#### [WRITTEN REQUEST]
Copy everything from the line containing "Click the TOP-UP CREDITS link" down to the line containing "Action: coord(19,228)", substituting "Videos tab" for "Video tab" and keeping all else unchanged. Leave the pictures out of your answer.

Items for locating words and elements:
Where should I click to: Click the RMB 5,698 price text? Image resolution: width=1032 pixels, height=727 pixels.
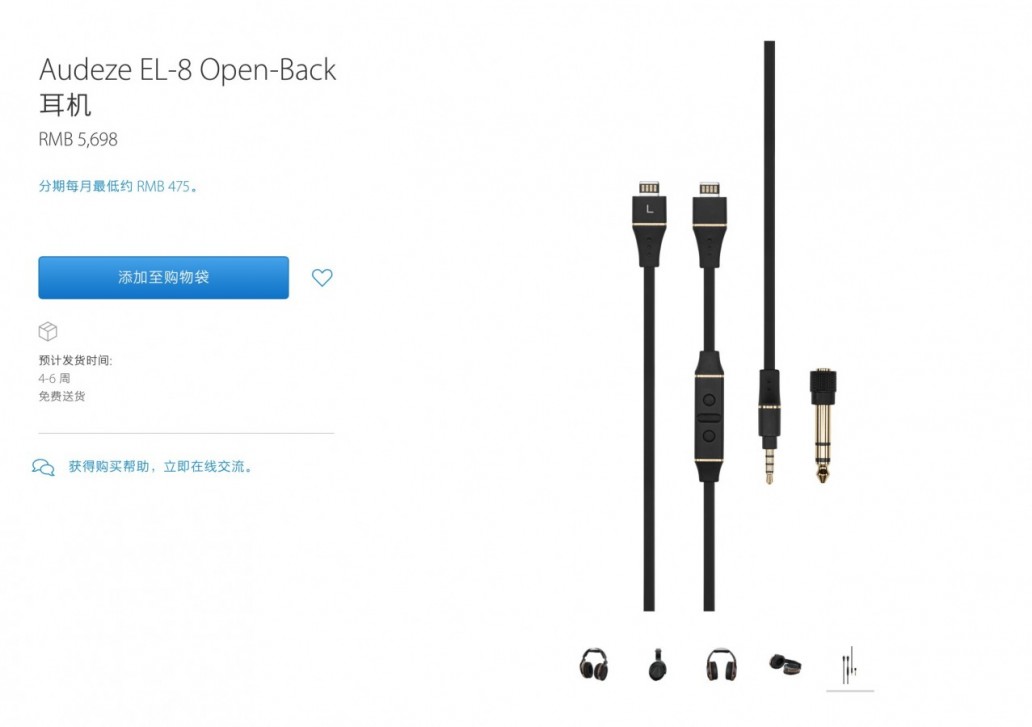coord(78,139)

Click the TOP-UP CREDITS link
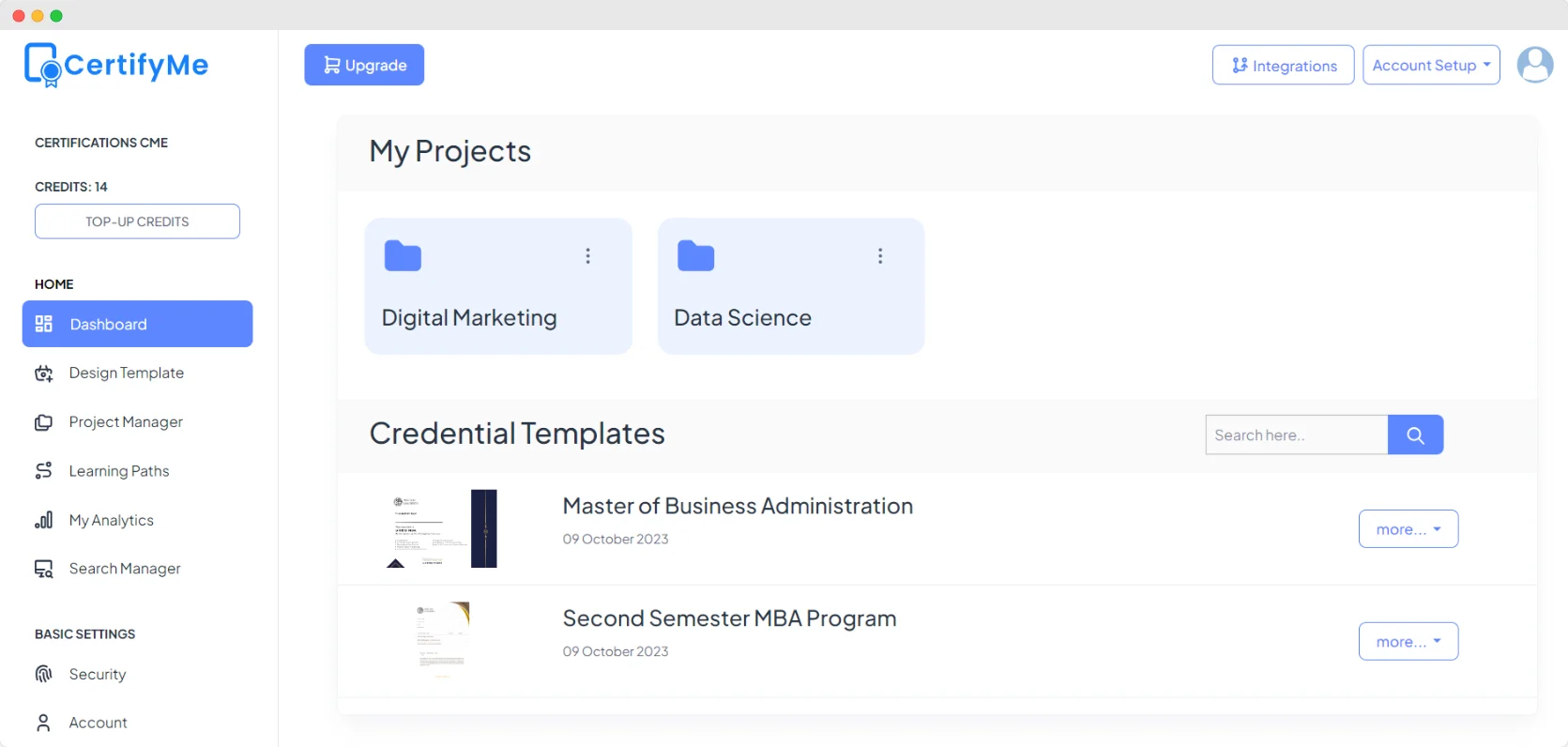coord(137,221)
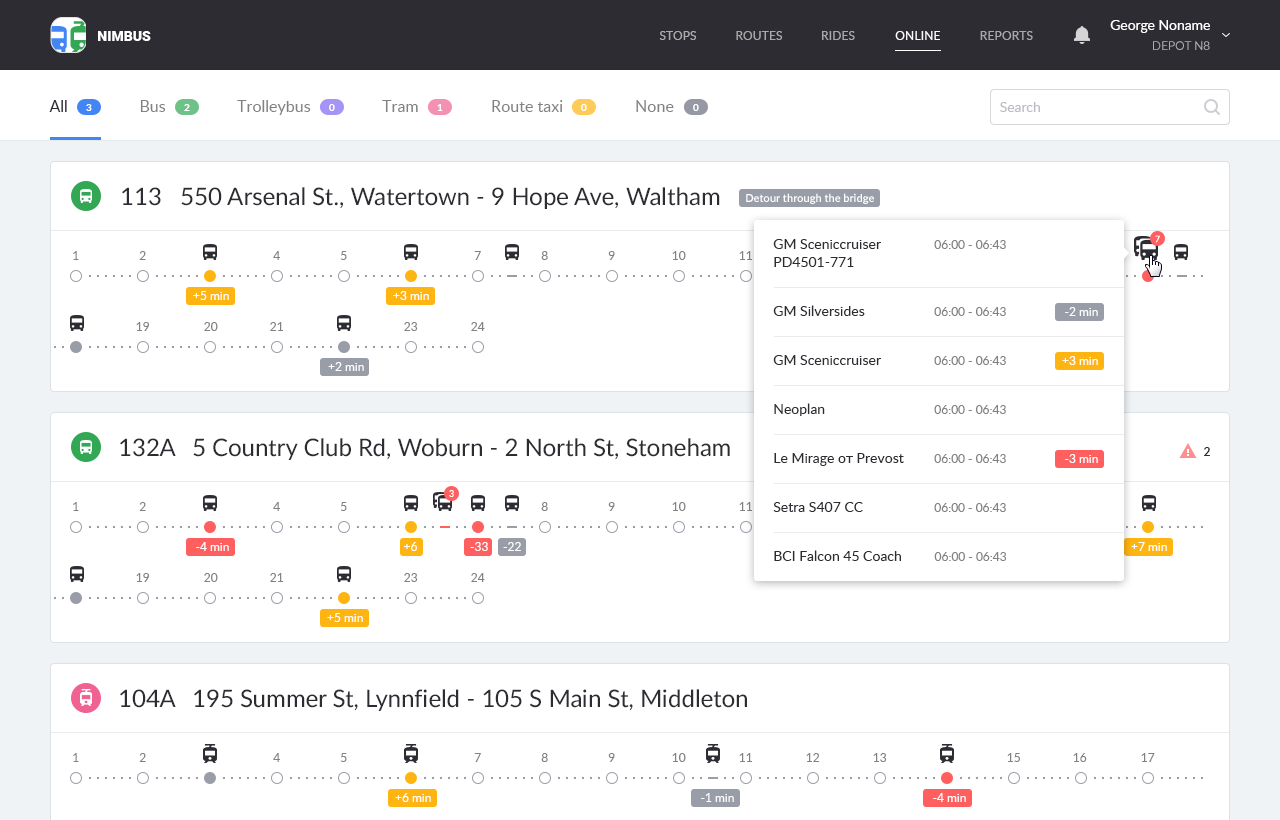Click the -33 delay marker on route 132A
1280x820 pixels.
477,547
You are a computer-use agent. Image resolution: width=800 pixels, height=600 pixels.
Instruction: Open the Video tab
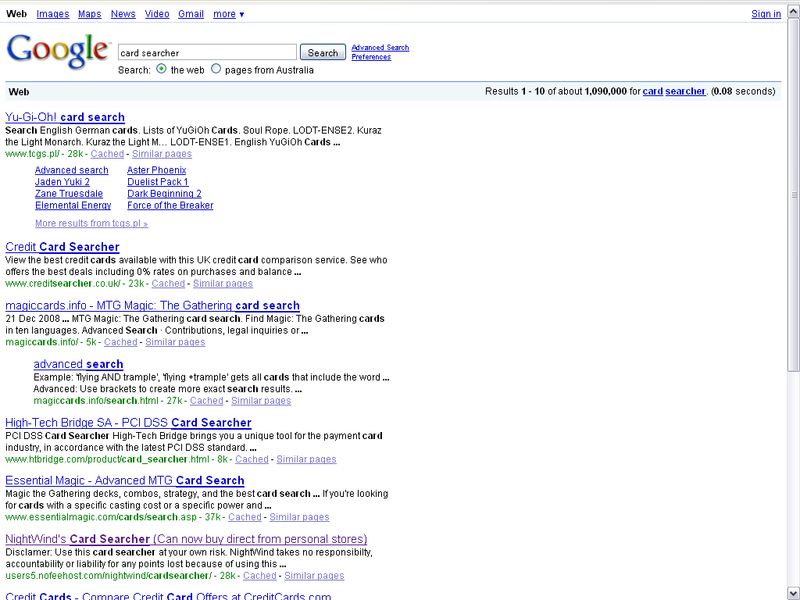click(x=157, y=14)
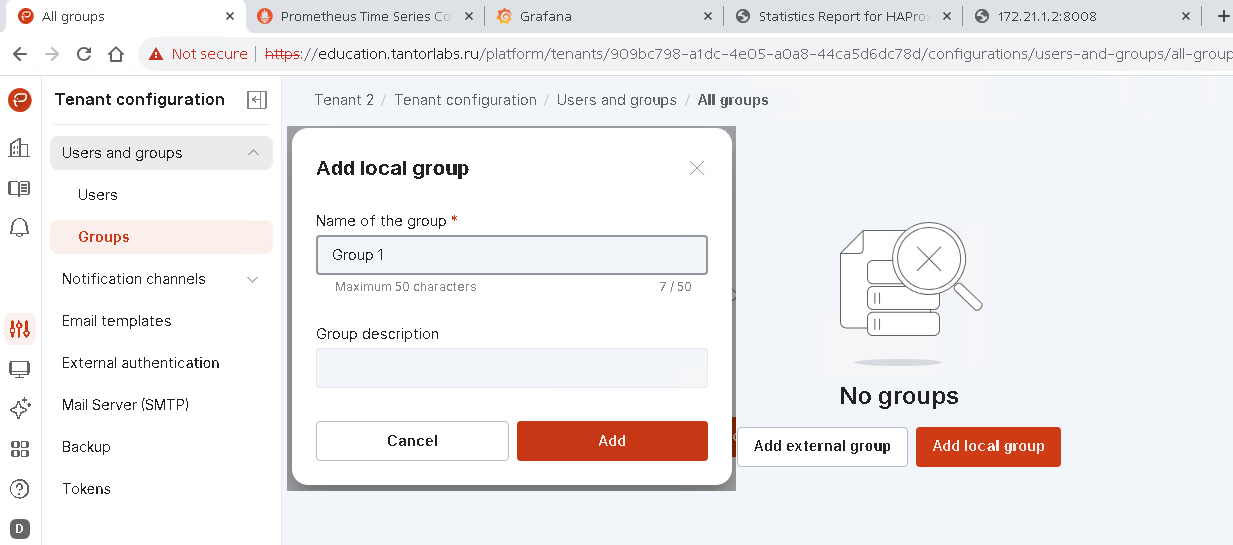Image resolution: width=1233 pixels, height=545 pixels.
Task: Open notifications bell icon
Action: coord(19,228)
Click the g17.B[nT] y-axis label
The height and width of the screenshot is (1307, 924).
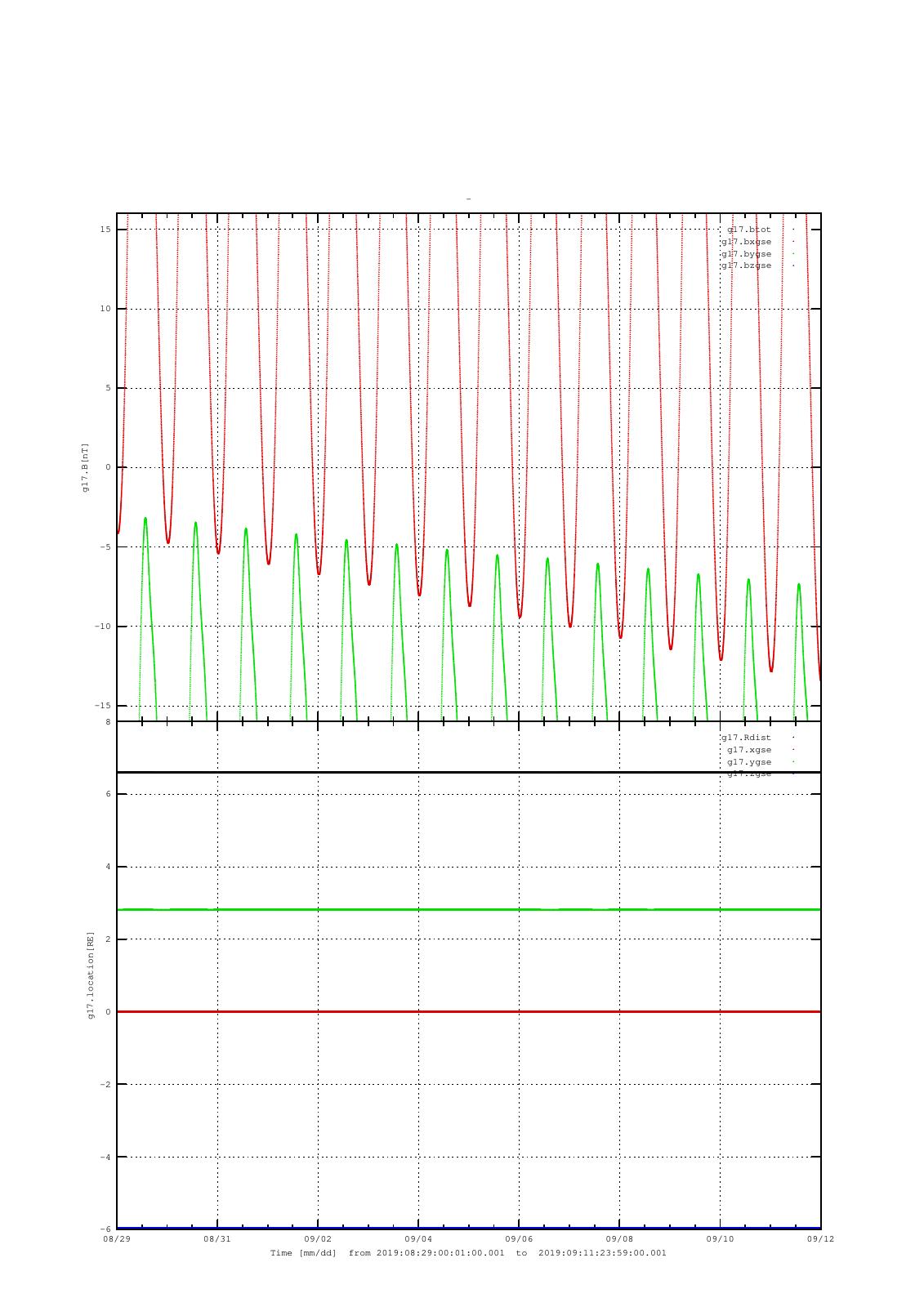(85, 467)
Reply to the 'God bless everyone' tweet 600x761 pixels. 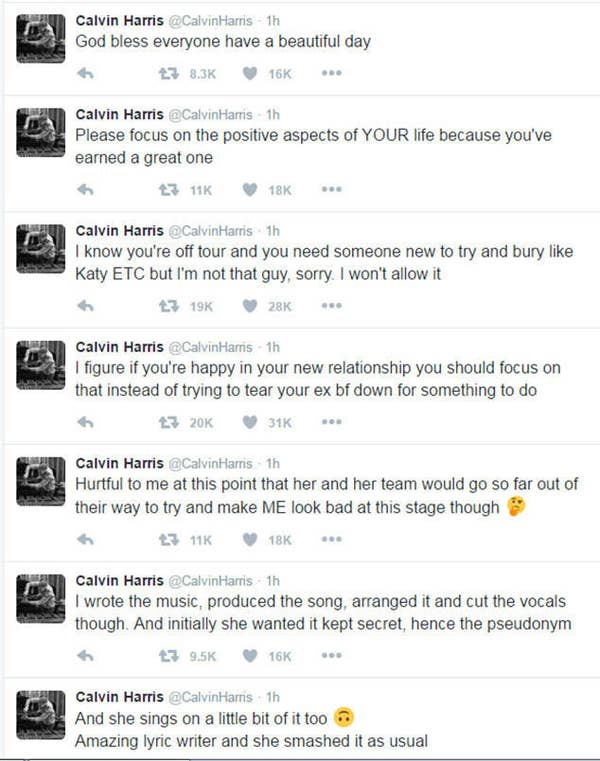(86, 74)

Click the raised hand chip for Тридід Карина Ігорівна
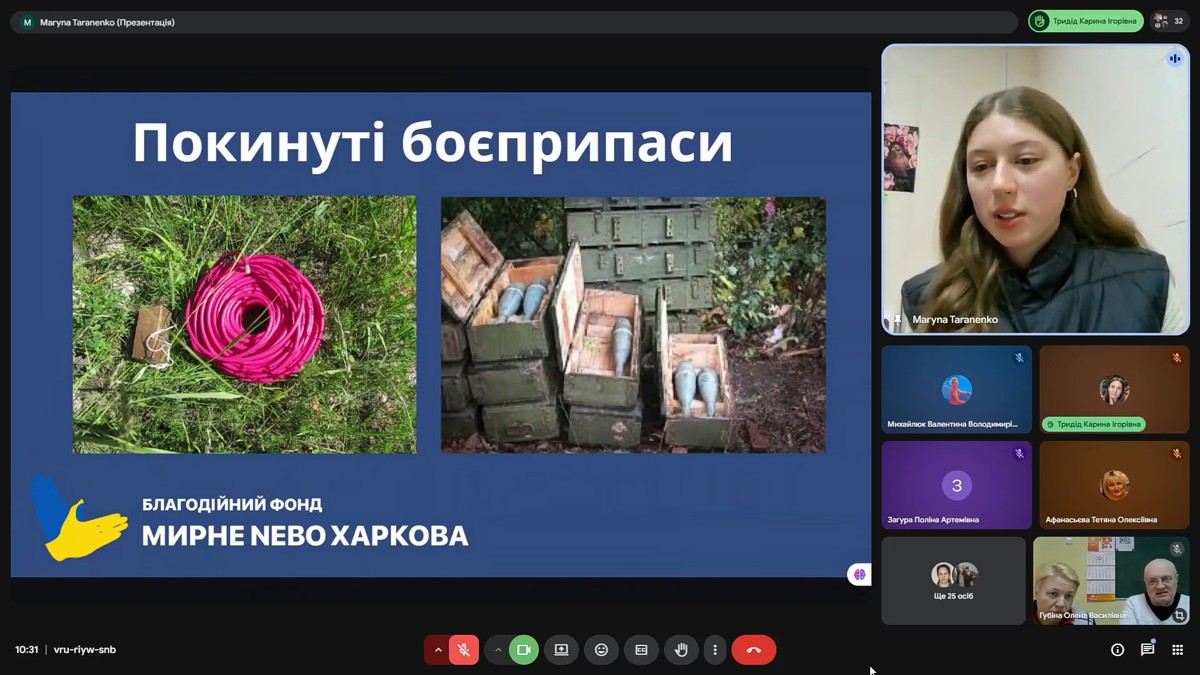(x=1085, y=21)
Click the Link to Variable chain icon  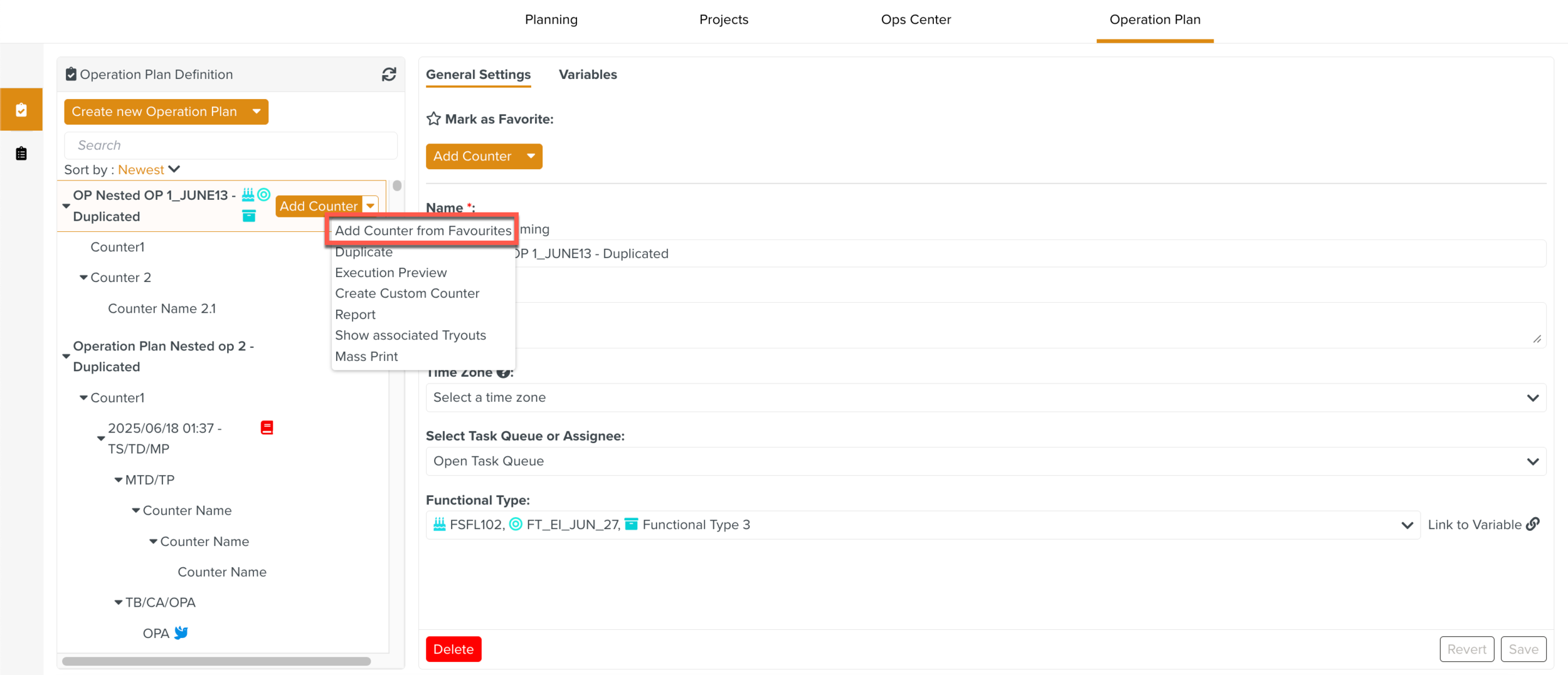click(x=1533, y=525)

#### [ANSWER TO THE EXERCISE]
Click the TOP-UP CREDITS link
coord(137,221)
Click the -33 delay marker on route 132A
1280x820 pixels.
477,547
You are a computer-use agent. Image resolution: width=800 pixels, height=600 pixels.
Instruction: Open the Videos tab
click(x=157, y=14)
Image resolution: width=1233 pixels, height=545 pixels.
Task: Open notifications bell icon
Action: coord(19,228)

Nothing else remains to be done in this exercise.